Weimar, septembre 1830.


II

« Je n’enseigne pas, je raconte ; » tels étaient mes derniers mots en finissant la première partie de mes réflexions sur l’ouvrage de Geoffroy Saint-Hilaire. Pour mieux faire comprendre sous quel point de vue je voudrais être jugé, je crois utile de citer ici quelques paroles d’un Français qui expliqueront très-bien et rapidement la méthode que j’emploie : « Il y a, dit-il, des esprits distingués qui ont une manière à eux d’exposer leurs idées ; ils commencent tout de suite par parler d’eux-mêmes, et n’aiment pas à se séparer de leur propre individu. Avant de vous dire les résultats de leurs recherches, c’est un besoin pour eux de raconter comment ils sont arrivés à ces résultats. » — Qu’il me soit permis de suivre aussi ce procédé, et de faire en même temps, j’entends d’une façon très-générale, l’histoire de ma vie et l’histoire des sciences auxquelles j’ai consacré tant d’années.

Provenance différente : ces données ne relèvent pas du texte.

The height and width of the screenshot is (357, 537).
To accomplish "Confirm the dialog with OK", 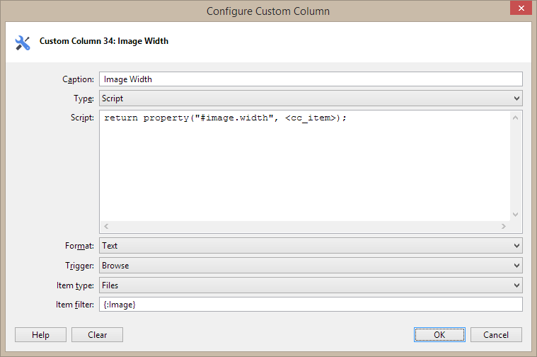I will pyautogui.click(x=439, y=335).
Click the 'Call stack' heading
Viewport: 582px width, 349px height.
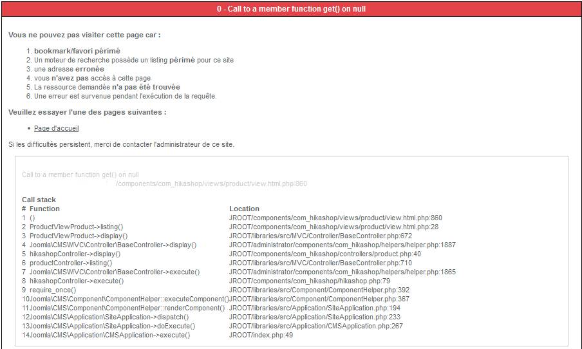coord(39,200)
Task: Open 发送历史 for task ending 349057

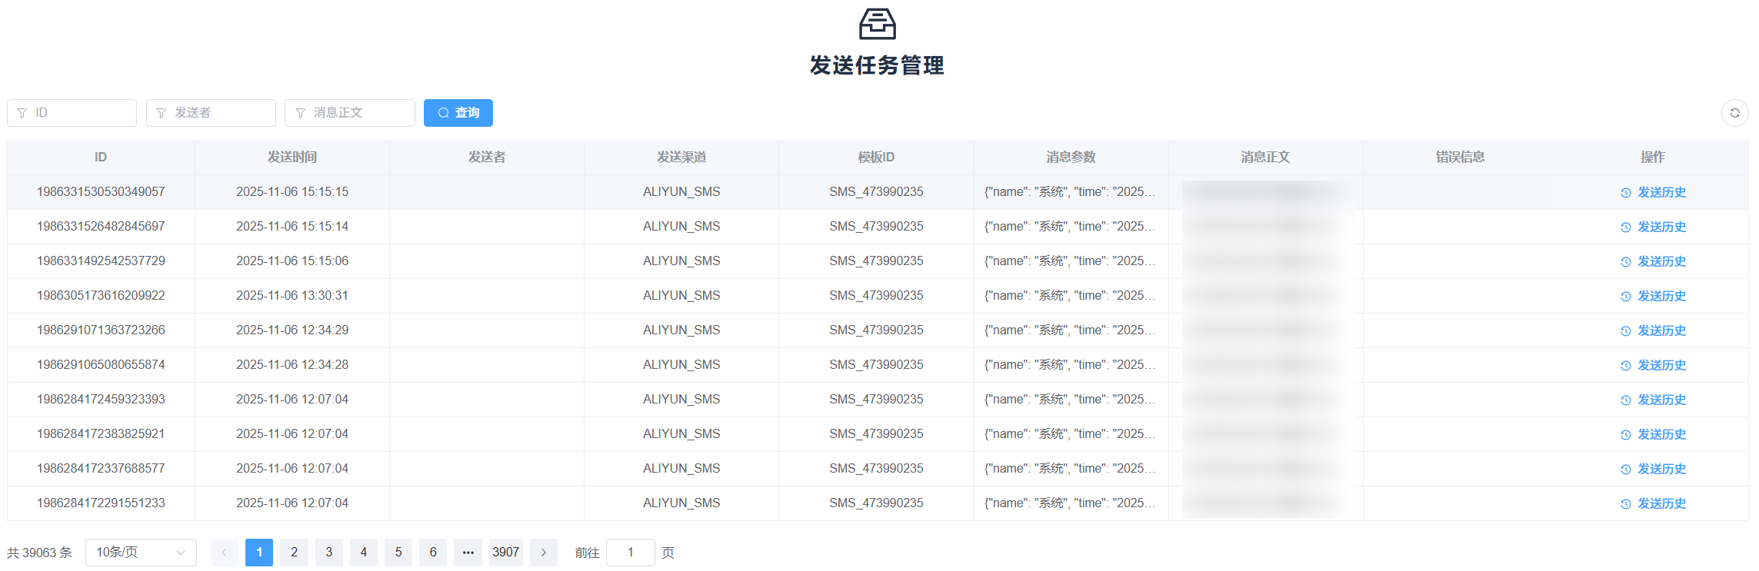Action: coord(1661,192)
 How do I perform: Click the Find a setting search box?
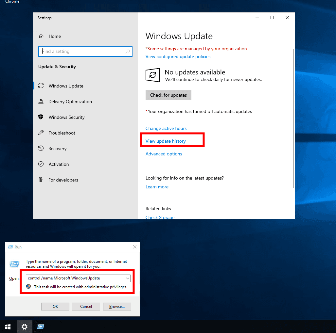pyautogui.click(x=82, y=52)

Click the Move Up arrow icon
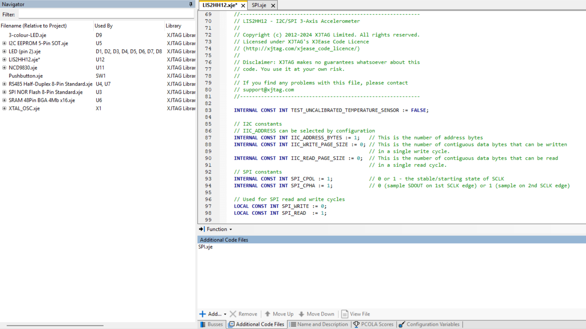pos(268,314)
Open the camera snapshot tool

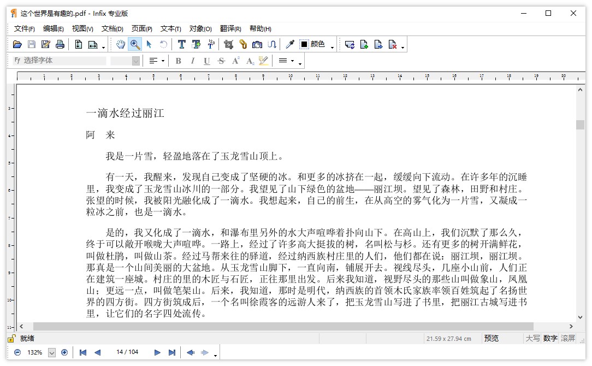(258, 44)

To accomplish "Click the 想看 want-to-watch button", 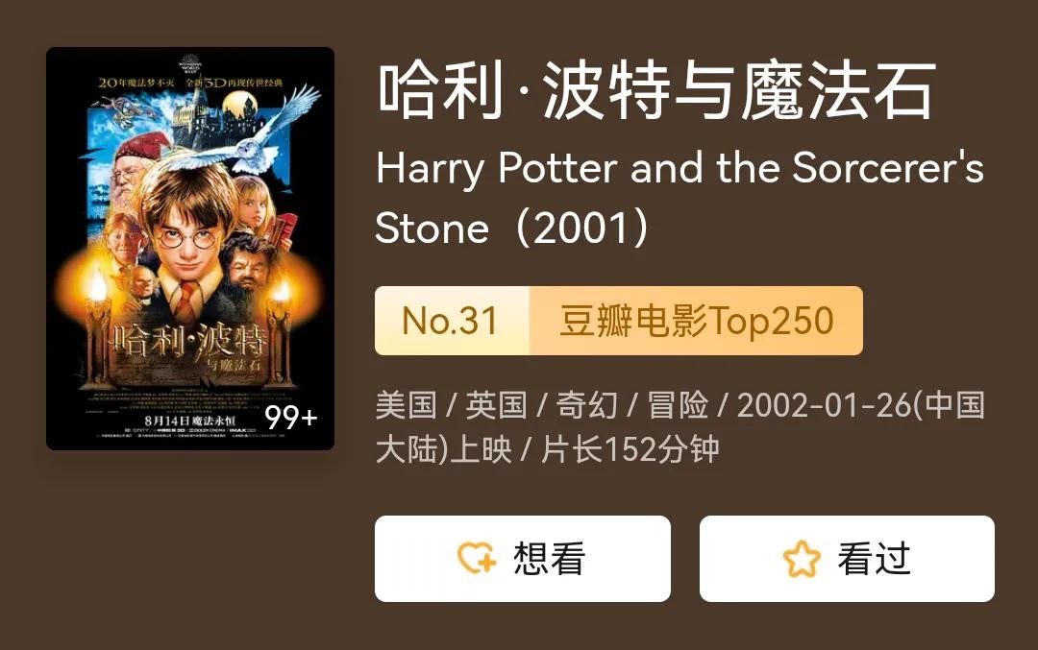I will pyautogui.click(x=522, y=559).
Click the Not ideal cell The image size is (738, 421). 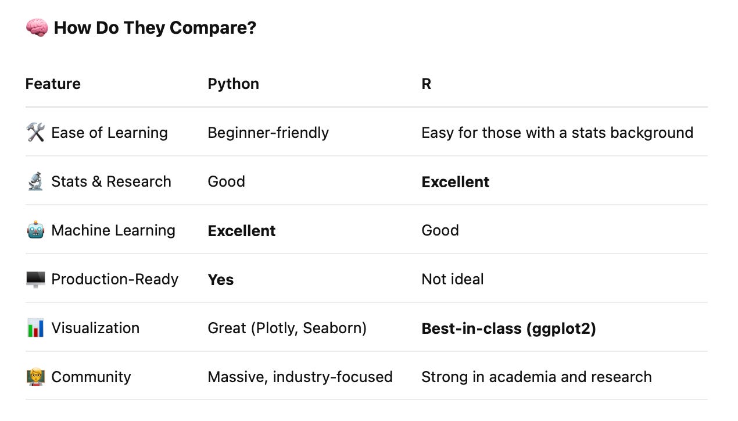pos(452,279)
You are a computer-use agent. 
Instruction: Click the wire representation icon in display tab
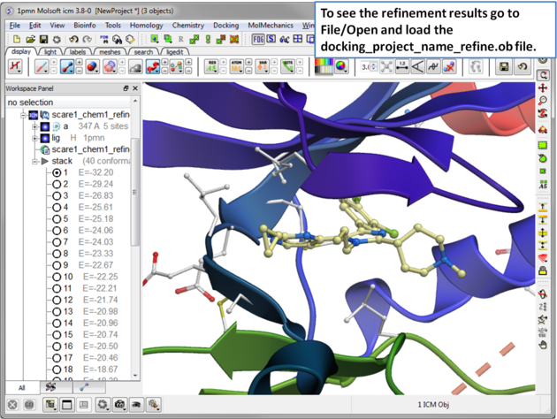42,67
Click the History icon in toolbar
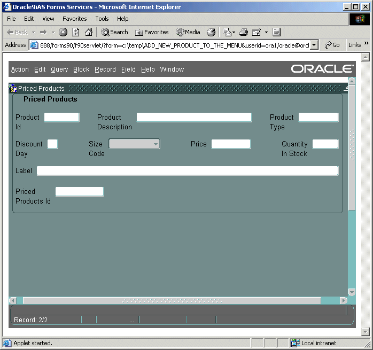The width and height of the screenshot is (373, 350). coord(211,32)
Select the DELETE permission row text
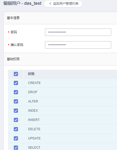 point(34,129)
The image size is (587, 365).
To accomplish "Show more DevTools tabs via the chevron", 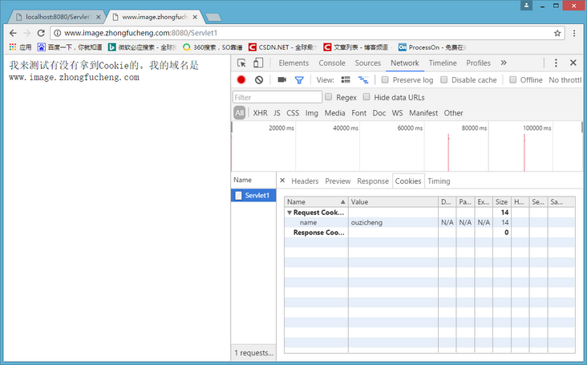I will click(x=504, y=63).
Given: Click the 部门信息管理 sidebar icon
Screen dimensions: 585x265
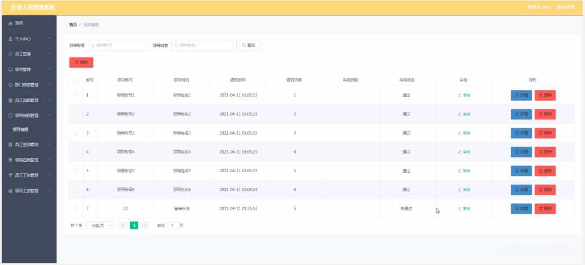Looking at the screenshot, I should tap(10, 85).
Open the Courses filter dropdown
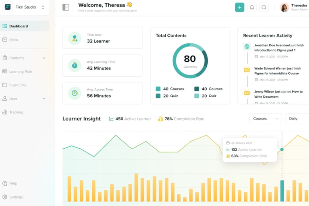The height and width of the screenshot is (206, 309). (265, 119)
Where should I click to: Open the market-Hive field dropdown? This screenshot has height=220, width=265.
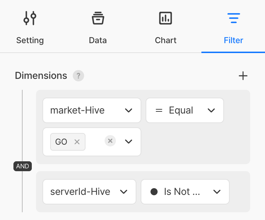tap(92, 110)
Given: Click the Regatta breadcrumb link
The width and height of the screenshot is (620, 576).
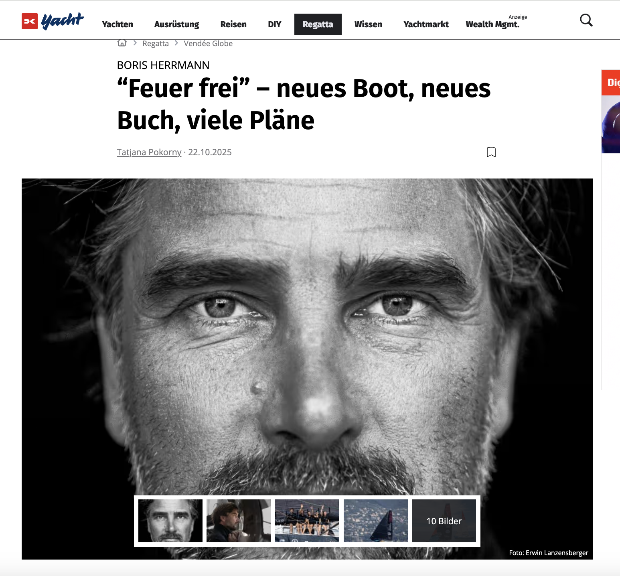Looking at the screenshot, I should [x=156, y=43].
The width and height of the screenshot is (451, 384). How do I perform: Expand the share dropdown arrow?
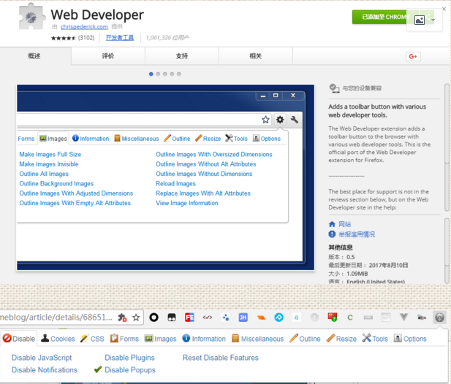point(433,20)
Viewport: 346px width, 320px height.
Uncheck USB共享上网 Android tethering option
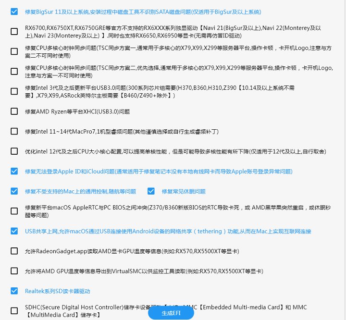tap(14, 231)
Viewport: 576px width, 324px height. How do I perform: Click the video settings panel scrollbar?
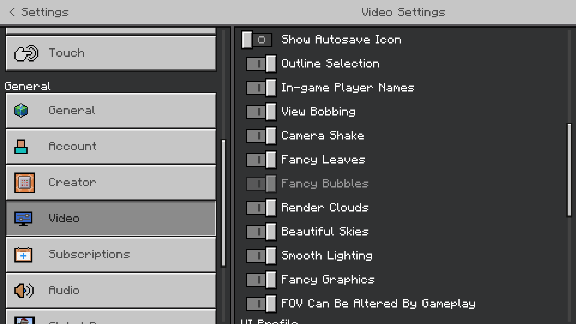tap(569, 170)
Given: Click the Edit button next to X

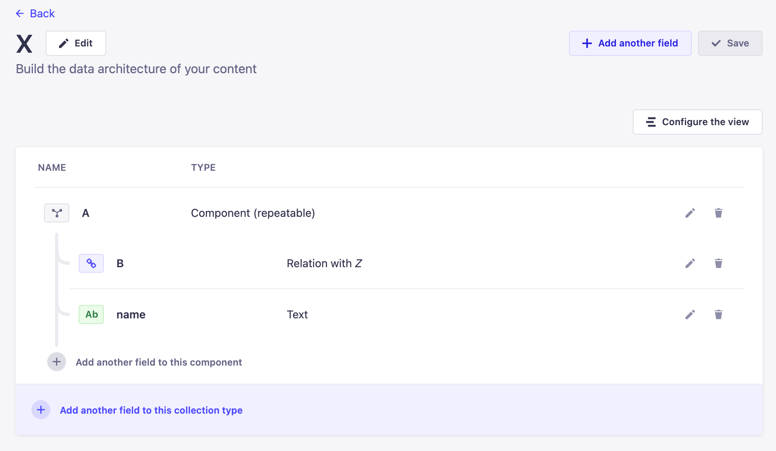Looking at the screenshot, I should [x=76, y=43].
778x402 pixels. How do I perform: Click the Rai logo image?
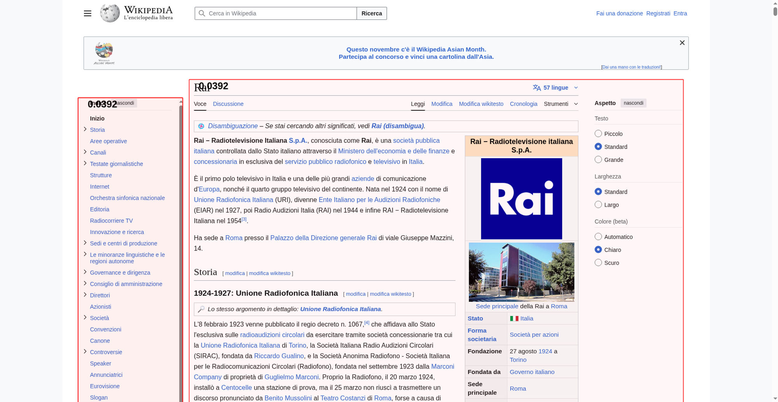pyautogui.click(x=521, y=199)

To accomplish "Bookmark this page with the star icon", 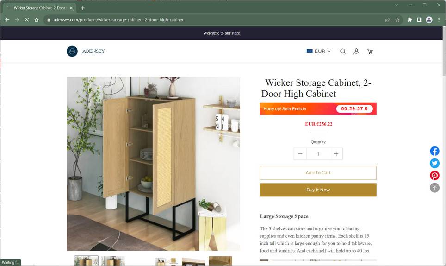I will (x=397, y=20).
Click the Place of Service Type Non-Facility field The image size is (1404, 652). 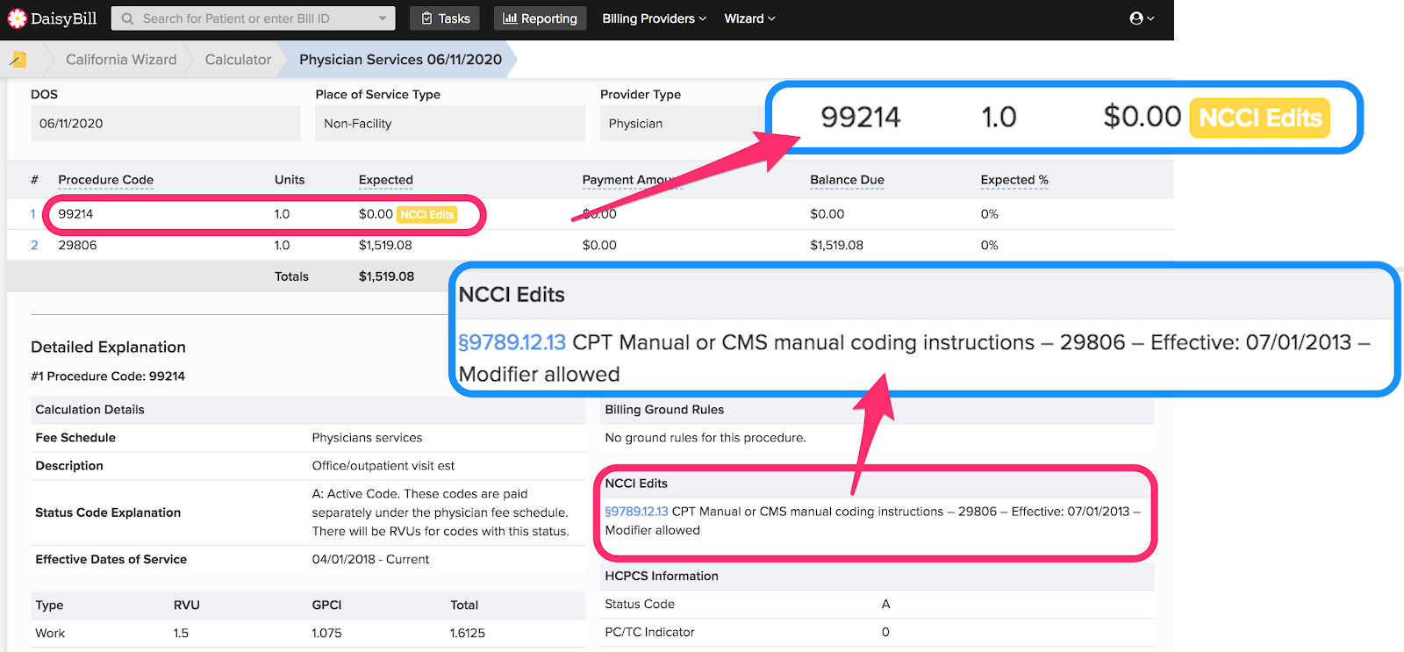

Je dois d’abord rappeler que les discussions d’histoire naturelle, en résonnant de très-bonne heure à mes oreilles, ont produit sur mon esprit une impression vague, mais très-marquée. C’est l’année même de ma naissance, en 1749, que le comte Buffon publia le premier volume de son Histoire naturelle, qui excita une vive attention parmi les Allemands, alors très-accessibles à l’influence française. Les autres volumes se suivirent d’année en année ; en même temps que je grandissais, j’entendais la société polie qui m’entourait exprimer son intérêt pour cet ouvrage, et ainsi se fixaient dans ma mémoire le nom de son auteur et ceux de ses grands contemporains.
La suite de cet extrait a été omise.